>>>>
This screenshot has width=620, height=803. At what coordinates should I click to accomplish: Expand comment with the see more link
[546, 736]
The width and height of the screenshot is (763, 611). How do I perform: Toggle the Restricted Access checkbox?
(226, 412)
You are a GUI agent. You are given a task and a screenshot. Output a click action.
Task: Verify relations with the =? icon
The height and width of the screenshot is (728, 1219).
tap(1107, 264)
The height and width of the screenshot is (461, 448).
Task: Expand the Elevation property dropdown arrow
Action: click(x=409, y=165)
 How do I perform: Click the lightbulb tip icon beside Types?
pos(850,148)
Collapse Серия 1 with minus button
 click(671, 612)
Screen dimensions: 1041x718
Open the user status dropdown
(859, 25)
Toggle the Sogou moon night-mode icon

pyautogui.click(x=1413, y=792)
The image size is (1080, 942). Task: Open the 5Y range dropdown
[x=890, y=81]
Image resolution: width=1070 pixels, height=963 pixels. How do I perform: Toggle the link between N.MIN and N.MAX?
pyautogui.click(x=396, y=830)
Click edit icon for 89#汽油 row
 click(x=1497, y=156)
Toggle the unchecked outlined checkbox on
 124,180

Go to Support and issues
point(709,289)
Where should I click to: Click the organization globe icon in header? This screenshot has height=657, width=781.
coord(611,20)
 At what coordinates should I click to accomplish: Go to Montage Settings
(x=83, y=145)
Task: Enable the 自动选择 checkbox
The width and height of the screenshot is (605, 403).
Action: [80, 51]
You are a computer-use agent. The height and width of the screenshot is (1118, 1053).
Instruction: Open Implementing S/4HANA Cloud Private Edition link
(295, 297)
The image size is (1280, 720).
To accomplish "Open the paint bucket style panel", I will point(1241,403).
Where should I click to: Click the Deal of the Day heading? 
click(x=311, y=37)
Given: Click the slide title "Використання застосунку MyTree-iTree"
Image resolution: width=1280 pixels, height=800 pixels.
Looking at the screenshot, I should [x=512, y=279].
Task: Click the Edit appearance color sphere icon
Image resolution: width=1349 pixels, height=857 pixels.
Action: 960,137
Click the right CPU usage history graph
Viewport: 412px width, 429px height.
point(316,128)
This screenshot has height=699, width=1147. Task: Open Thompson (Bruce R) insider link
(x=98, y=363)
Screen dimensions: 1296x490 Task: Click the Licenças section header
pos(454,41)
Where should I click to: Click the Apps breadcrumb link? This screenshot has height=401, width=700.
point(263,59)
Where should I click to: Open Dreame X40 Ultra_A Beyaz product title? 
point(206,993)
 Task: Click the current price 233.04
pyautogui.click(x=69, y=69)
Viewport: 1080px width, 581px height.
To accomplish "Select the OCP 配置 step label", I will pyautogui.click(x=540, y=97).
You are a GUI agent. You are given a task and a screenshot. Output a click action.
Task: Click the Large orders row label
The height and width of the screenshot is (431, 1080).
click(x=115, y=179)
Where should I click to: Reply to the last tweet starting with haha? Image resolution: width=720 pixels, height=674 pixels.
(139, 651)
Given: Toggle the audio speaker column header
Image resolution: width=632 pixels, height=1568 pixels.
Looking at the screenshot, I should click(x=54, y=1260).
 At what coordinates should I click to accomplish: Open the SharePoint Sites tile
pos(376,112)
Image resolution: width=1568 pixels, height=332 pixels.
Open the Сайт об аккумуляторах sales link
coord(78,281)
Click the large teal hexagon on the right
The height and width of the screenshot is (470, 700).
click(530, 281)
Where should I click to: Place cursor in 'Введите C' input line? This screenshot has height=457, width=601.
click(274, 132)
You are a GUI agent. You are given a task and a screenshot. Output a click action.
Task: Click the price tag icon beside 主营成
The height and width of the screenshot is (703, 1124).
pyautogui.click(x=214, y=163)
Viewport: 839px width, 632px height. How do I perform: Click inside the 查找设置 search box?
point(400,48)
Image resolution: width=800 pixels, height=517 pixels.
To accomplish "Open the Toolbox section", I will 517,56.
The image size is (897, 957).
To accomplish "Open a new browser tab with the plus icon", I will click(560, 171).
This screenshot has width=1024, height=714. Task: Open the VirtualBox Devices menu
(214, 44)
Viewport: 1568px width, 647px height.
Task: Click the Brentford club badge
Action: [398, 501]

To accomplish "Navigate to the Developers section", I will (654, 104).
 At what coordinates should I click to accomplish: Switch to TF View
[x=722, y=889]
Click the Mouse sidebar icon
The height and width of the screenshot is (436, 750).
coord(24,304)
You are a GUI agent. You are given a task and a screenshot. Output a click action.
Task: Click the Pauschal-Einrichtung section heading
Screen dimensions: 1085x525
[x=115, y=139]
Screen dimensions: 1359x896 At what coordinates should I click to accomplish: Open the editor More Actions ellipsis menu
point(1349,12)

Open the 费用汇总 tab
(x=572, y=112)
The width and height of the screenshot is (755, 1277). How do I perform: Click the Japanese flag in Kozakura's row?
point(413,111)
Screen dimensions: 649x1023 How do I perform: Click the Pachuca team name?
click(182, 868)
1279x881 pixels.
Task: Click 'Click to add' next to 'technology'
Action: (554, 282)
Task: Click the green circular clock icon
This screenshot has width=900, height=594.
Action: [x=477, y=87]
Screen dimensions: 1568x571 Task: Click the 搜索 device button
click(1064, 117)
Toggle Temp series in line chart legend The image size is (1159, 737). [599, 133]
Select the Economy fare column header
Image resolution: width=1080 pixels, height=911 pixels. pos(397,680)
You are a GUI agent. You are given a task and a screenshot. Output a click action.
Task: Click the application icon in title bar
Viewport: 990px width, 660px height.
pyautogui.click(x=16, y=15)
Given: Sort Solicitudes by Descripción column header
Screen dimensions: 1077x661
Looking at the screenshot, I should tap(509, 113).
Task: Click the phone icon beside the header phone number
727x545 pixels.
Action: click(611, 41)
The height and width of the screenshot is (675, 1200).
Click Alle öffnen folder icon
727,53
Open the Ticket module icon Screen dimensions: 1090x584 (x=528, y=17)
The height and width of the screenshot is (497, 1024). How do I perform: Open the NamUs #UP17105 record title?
<<<<
What is expected: Look through the records and gather every line containing "label".

Worked solution:
To accomplish "Select the OCP 配置 step label", I will pyautogui.click(x=540, y=97).
Task: Click the Large orders row label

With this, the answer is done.